### What this exercise asks
A. Quote the article on Humanitas's seed funding word for word, from "The vision of" up to and including "marketing or programs.".
B. According to the article on Humanitas's seed funding, who is the company's co-founder and chief executive?

### Document segment
= Beginning of Section =

UPDATED 14:55 EDT / MAY 18 2022

AI

With $1.5M in seed funding, Humanitas aims to help enterprises handle algorithmic bias

Humanitas Technologies, an artificial intelligence startup building a data pool designed to fight algorithmic bias for diversity and inclusion, today announced that it has raised $1.5 million in seed funding.

Investors included Francoise Brougher, Jeff Walker, Mark Tercek, as well as founders and executives from big-name companies such as Google AI, Expedia, Meta and more.

The vision of Humanitas is to help businesses avoid the pitfalls of biases in demographic data that they use to drive their marketing algorithms. Bias can emerge in algorithms because the data used to train them is often limited and doesn’t always represent a diverse segment of the communities the business or enterprise is attempting to target with its marketing or programs.

Speaking with SiliconANGLE, Humanitas co-founder and Chief Executive Phil Chow explained that another problem is that big businesses simply see diversity, equity and inclusion as difficult and costly issues to implement. That leads them to continue using biased algorithms, which can leave out women and minority communities.

“Companies view this as an expense and as long as they view it as an expense, it’ll only be a ‘nice to have,’” Chow said.

To overcome this situation, Humanitas provides easy-to-use application programming interfaces that allow developers to tap into its insights and data with ease. That strips away the friction that companies might have engineering inclusion into their marketing, community development and algorithmic diversity development, meaning that it’s no longer just an expense.

Humanitas gets its data from a large number of sources, including millions of public and partnered nonprofit sources. It then aggregates and de-identifies that data so it can’t be used to identify individual people it’s sourced from. The data can then be used to provide less biased information about the actual socioeconomic and demographic data of a locality for marketing, finance or other algorithmic decisions.

= End of Section =

### Provided records
= Beginning of Section =

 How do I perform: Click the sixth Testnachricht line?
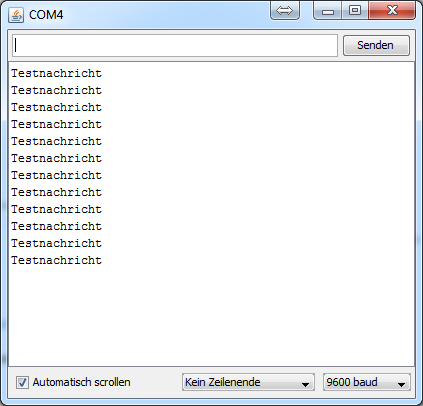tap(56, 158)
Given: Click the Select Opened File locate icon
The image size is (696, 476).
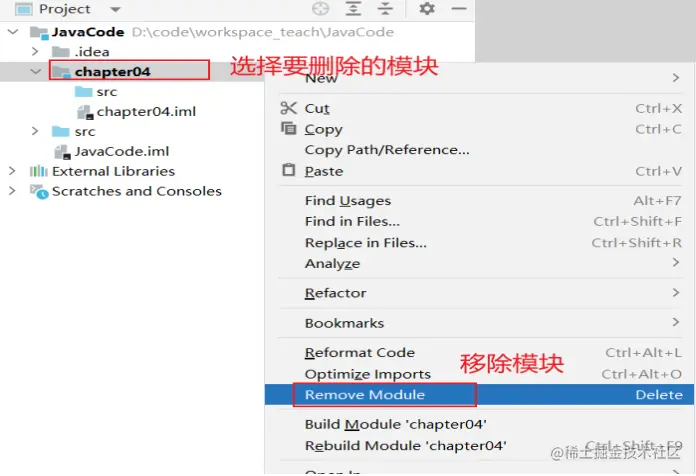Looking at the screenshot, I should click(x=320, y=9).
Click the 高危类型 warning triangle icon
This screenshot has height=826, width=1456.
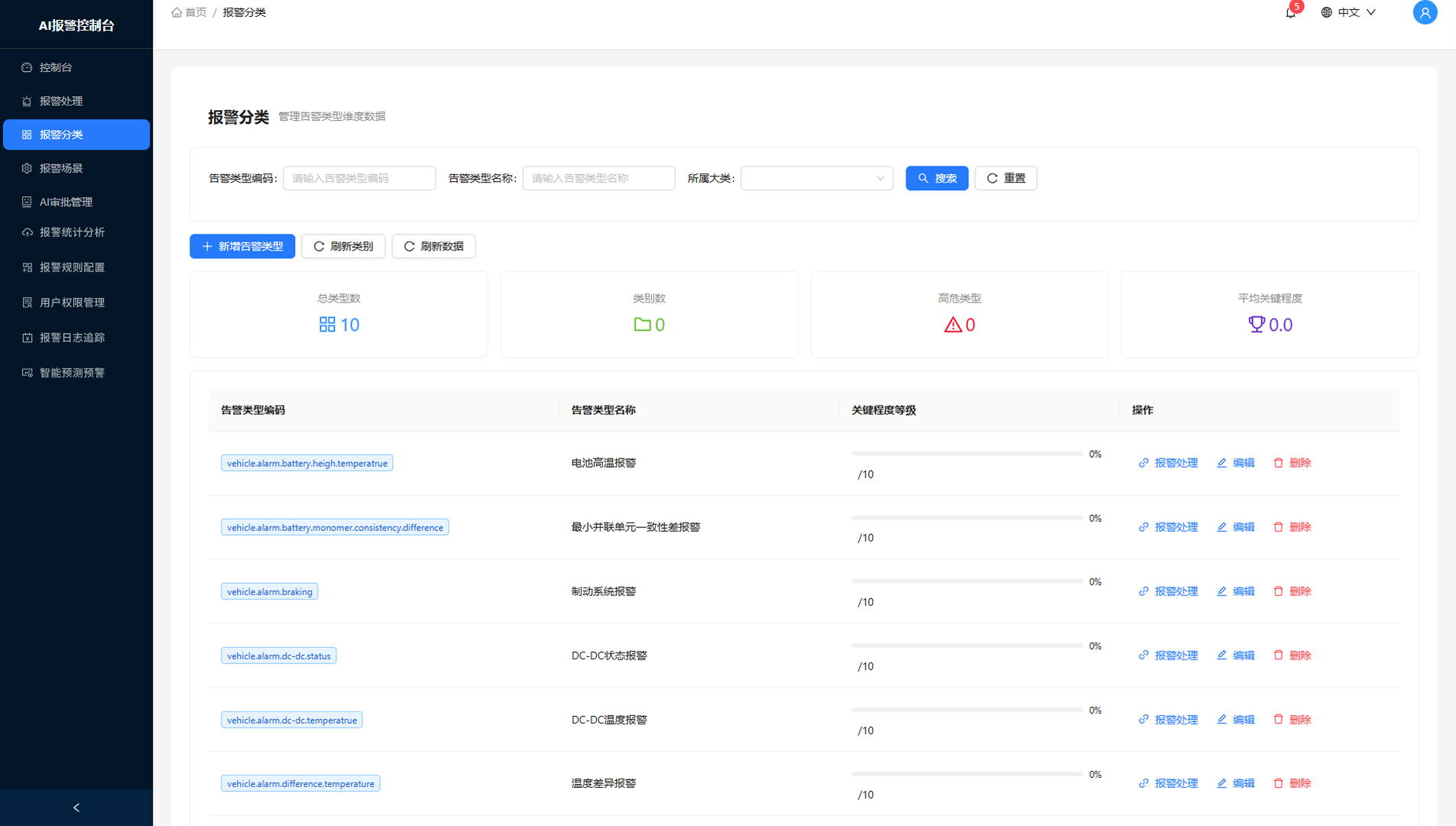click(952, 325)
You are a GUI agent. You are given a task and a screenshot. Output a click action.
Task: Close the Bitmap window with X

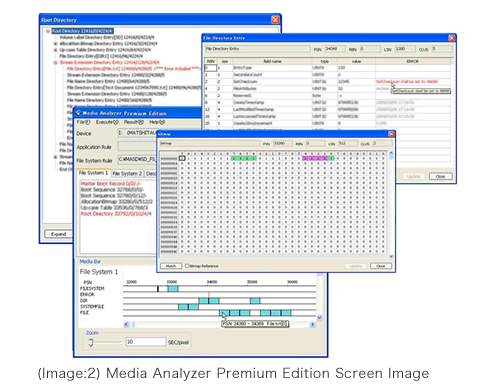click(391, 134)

= End of Section =

### Numbered responses
A.
The vision of Humanitas is to help businesses avoid the pitfalls of biases in demographic data that they use to drive their marketing algorithms. Bias can emerge in algorithms because the data used to train them is often limited and doesn’t always represent a diverse segment of the communities the business or enterprise is attempting to target with its marketing or programs.

B. Phil Chow